Doing this may feel like a lot of work—and it is. You are essentially performing a kind of surgery on your own inner dialogue. But the payoffs are massive. So much of the pain and suffering we feel is self-inflicted, because of cognitive distortions that we’ve mistaken for truth.

In 1 Corinthians 4:3-4, the Apostle Paul writes, “I care very little if I am judged by you or by any human court; indeed, I do not even judge myself. My conscience is clear, but that does not make me innocent. It is the Lord who judges me.” What he’s getting at here is the idea that not only do people make wrong judgments about others, we can even make wrong judgments about ourselves. Painful things will inevitably happen to us in our lives, but we can easily make those painful things worse by building a narrative around them using cognitive distortions.

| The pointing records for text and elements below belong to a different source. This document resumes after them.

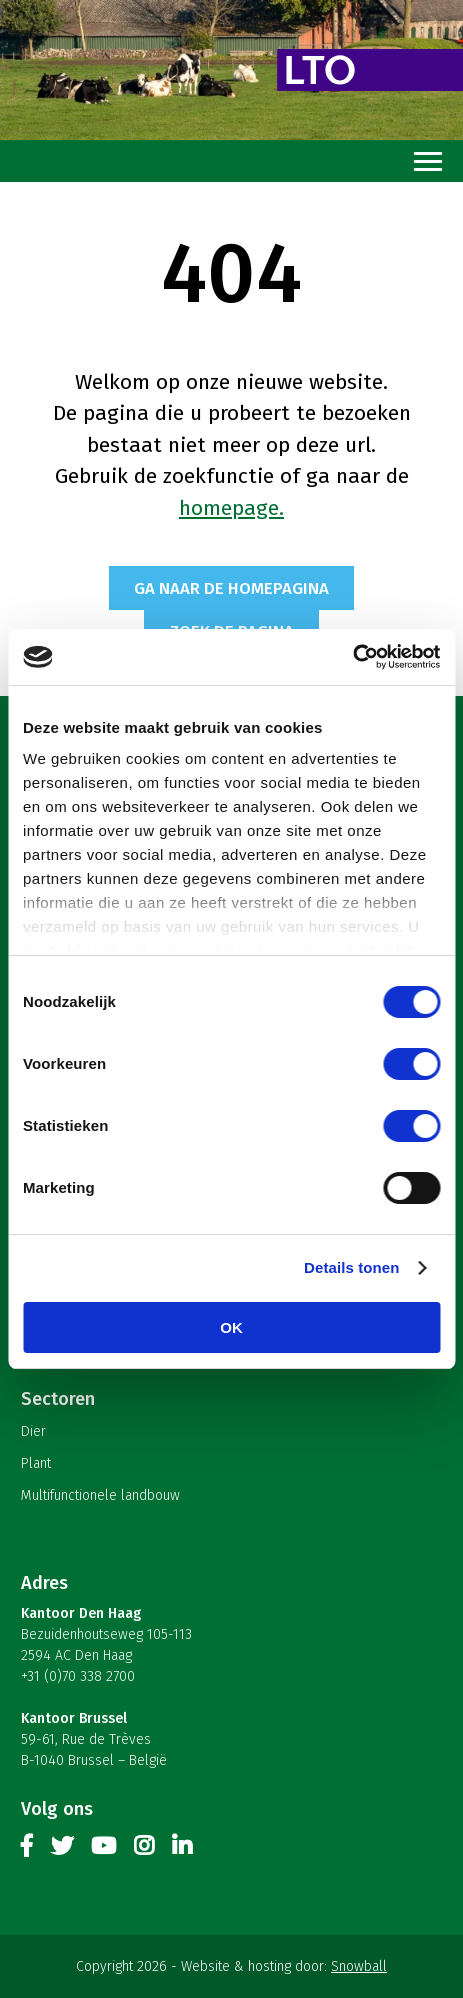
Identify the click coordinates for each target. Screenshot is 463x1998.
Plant (36, 1463)
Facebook (27, 1850)
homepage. (231, 508)
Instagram (144, 1850)
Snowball (359, 1966)
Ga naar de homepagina (231, 588)
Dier (33, 1431)
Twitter (62, 1850)
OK (231, 1327)
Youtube (103, 1850)
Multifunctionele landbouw (100, 1495)
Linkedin (182, 1850)
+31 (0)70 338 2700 (78, 1676)
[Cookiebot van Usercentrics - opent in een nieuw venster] (352, 657)
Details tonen (351, 1267)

When we align our minds with reality and truth, we not only experience greater mental, emotional, and social health, we’re better able to love God as well. In Matthew 22:36-37, Jesus is asked which commandment is the greatest in the Law. He responds by saying, “Love the Lord your God with all your heart and with all your soul and with all your mind.” Although we could do entire studies on what it means to love the Lord with all our heart and with all our soul, part of what it means to love God with all our mind is to align it with reality—which involves overcoming cognitive distortions.

Thanks for going through this course with us. We hope it was helpful and thought-provoking. And if you remember nothing else afterward, we hope you’ll at least remember the title: “Don’t believe everything you think.”